The EU is working to ensure Ukraine will maintain a stable energy supply, despite the war being waged on the country by Russia.
That’s according to the European Commissioner for Energy Kadri Simson, who described Ukraine as “a country that deserves all the support of the Union against an unprovoked and unjustifiable violent aggression.”
She affirmed she was in constant conversation with the Ukrainian Energy Minister Galushenko for updates on the country’s ongoing needs and stressed that although electricity and gas cuts had occurred, “power and gas infrastructures continue to operate steadily.”
Ukraine is also in the process of having its power grid connected with the rest of Europe, to lower its reliance on Russia and provide the country with more autonomy in its energy mix and production. Ms Simson stressed that the European Commission is working with Galushenko to push this through as soon as possible.

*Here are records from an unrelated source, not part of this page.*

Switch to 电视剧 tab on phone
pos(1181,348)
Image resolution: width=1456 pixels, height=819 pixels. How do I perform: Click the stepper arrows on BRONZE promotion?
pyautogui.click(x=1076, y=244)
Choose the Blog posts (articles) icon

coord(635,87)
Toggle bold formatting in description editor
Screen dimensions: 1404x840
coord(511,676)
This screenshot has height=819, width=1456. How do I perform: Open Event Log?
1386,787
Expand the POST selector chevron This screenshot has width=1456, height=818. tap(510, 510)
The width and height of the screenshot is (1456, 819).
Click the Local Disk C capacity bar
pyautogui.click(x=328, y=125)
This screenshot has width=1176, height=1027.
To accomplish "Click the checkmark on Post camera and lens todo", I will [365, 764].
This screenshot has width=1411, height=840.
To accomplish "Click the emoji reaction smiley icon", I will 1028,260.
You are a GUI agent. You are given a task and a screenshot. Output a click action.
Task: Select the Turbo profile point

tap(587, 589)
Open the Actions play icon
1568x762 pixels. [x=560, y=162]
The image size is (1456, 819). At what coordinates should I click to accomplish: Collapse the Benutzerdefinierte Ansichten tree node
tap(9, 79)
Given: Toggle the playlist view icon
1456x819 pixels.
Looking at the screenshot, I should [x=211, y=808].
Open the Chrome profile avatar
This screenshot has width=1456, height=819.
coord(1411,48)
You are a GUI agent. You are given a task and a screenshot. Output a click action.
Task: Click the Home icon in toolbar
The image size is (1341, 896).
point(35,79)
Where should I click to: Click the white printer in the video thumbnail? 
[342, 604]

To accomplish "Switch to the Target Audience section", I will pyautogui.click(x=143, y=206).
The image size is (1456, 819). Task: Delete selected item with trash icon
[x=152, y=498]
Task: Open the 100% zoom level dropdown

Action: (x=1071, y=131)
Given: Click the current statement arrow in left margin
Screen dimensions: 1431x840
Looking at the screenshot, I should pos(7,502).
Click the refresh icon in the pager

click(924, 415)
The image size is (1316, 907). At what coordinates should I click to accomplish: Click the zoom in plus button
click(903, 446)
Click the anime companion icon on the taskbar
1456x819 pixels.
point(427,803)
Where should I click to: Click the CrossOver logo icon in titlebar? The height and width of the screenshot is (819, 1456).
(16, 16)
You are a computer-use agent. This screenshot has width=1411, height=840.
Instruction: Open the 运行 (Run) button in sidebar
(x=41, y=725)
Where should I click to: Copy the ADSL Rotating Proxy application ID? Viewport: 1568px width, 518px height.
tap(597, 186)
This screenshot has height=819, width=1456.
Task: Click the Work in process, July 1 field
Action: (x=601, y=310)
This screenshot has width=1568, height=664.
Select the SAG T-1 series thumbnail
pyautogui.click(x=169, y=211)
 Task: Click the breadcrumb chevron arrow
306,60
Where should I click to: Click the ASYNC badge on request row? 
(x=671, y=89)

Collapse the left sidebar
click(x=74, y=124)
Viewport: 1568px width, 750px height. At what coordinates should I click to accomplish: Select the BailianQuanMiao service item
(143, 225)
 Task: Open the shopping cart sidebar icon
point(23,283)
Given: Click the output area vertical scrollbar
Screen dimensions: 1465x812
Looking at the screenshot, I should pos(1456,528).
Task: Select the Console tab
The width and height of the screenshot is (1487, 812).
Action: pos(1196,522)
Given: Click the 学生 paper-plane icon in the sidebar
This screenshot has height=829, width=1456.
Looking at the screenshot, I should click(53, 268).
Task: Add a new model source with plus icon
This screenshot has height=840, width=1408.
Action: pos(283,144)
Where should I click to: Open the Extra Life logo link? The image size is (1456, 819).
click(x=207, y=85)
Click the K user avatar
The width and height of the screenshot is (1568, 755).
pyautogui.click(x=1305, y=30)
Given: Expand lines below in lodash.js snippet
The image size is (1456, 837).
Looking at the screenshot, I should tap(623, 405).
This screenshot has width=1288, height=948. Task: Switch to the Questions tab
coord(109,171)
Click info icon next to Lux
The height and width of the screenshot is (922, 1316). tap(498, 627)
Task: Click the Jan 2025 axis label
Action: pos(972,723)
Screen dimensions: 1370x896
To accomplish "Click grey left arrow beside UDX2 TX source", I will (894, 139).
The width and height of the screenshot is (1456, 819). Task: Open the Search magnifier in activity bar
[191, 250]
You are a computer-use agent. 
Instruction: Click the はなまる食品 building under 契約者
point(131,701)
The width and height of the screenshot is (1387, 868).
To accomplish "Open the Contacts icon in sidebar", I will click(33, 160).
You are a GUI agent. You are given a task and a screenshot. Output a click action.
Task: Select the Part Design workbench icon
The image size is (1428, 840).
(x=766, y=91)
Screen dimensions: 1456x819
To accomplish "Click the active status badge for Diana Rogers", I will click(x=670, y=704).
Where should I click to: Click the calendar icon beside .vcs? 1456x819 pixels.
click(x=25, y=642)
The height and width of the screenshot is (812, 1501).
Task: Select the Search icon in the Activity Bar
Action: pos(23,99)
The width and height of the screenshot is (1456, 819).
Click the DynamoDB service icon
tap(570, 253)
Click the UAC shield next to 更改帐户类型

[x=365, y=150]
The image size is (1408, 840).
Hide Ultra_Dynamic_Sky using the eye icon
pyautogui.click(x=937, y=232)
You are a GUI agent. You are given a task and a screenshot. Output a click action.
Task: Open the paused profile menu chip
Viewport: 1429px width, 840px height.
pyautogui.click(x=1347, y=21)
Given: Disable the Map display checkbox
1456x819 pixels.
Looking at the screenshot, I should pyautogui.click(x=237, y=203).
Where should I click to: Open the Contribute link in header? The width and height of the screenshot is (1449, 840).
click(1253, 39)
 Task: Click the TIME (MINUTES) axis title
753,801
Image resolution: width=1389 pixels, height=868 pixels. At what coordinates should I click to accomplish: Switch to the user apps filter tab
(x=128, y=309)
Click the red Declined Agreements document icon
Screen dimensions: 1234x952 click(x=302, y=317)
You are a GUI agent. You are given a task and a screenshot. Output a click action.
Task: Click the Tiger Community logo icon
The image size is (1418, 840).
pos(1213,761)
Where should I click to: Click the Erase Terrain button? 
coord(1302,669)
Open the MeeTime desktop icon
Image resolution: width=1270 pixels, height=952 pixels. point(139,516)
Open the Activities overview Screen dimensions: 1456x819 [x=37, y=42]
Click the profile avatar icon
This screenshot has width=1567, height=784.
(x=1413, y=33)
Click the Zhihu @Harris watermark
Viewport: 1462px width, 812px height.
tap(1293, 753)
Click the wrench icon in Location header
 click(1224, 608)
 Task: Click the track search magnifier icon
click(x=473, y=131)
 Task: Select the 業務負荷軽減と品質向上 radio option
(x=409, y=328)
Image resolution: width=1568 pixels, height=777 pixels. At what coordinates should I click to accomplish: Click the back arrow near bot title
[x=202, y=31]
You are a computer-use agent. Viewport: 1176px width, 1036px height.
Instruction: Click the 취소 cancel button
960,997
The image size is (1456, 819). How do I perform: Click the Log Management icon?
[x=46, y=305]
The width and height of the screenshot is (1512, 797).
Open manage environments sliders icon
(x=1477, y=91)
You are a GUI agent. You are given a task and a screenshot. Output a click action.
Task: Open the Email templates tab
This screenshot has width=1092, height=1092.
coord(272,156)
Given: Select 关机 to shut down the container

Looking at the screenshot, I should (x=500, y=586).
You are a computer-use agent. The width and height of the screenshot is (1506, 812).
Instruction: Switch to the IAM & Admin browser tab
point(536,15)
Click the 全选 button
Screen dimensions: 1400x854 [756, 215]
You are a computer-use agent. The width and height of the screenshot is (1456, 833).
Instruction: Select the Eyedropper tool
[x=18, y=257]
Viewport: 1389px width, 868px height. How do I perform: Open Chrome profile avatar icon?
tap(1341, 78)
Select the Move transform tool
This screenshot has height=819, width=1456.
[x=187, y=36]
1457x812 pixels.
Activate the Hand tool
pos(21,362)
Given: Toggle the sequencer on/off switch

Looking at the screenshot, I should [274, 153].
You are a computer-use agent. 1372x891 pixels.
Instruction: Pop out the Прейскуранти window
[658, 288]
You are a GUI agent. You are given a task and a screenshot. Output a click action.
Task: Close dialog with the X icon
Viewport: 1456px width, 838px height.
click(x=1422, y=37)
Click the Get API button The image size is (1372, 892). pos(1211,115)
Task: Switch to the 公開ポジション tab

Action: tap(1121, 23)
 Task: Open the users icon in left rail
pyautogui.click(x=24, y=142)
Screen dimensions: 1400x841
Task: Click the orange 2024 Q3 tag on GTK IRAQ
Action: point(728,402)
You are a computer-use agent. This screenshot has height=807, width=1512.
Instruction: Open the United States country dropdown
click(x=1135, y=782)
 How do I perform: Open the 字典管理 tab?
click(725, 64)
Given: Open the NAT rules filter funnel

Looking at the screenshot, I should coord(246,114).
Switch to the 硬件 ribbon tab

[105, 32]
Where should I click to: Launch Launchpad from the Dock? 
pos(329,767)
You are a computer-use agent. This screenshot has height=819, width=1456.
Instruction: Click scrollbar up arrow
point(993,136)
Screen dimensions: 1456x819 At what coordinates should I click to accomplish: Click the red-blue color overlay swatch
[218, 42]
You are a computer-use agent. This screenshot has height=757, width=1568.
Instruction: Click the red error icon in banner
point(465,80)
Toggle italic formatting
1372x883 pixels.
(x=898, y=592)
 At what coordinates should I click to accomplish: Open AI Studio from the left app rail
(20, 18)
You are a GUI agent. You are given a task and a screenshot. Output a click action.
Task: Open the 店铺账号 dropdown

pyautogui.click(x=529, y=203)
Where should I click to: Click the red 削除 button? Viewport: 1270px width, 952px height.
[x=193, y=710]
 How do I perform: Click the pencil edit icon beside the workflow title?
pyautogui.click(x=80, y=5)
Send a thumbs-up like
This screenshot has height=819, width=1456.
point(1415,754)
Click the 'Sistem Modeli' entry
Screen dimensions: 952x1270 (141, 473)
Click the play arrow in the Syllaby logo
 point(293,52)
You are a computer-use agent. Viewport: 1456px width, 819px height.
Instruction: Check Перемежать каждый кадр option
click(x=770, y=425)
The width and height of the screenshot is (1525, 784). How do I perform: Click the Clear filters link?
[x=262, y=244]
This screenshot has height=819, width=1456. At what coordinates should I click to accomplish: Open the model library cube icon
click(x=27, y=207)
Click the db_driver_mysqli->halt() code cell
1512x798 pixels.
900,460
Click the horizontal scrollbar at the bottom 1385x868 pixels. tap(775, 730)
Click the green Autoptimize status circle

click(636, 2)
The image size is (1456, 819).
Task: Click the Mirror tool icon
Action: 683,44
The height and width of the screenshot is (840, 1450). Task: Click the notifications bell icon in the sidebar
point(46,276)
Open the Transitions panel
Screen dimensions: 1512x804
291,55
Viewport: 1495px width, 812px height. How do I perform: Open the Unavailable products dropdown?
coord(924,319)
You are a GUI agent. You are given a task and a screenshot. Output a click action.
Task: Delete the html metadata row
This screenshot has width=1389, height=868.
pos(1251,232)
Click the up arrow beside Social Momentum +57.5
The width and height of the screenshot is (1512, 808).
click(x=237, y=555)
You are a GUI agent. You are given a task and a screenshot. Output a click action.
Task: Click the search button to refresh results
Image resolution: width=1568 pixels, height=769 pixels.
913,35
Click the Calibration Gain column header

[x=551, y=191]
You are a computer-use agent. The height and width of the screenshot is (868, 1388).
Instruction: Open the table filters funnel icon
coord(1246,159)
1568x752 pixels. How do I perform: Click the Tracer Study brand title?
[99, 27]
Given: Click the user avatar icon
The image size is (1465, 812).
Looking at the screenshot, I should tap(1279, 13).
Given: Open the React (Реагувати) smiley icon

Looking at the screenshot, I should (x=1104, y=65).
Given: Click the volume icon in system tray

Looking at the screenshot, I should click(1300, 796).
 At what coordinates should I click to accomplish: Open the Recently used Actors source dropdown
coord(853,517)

She explained that EU sanctions include a ban on exports of specific refining technologies. In this instance, these technologies are built in Europe and if there is a block on trade, Russia will not be able to access them; leaving its oil refineries in need of desperate upgrades.
This is one of the ways it is considering both stabilising European security of supply but also sanctioning Russia for its actions in Ukraine, as in 2019 revenues from refined oil for Russia reached €24 billion (£19.8bn).
She explained to protect European supply, liquefied natural gas (LNG) would play a crucial role in replacing missing pipeline gas and the EU is in contact with LNG suppliers to ensure sanctions on Russia do not cripple the European market.
Ms Simson also stated on the risk of a price shock: “The Commission stands ready to propose extraordinary measures in case of an escalation of prices that threatens our social and economic resilience.”
“We are faced with multiple challenges which seem to point to the same direction: security of supply, affordable energy and climate change. Our best option to address them is delivering on resilience, diversification and energy transition.
“It has become painfully clear that we cannot afford to leave to any third country the power to destabilise our energy markets or influence our energy choices,” she concluded.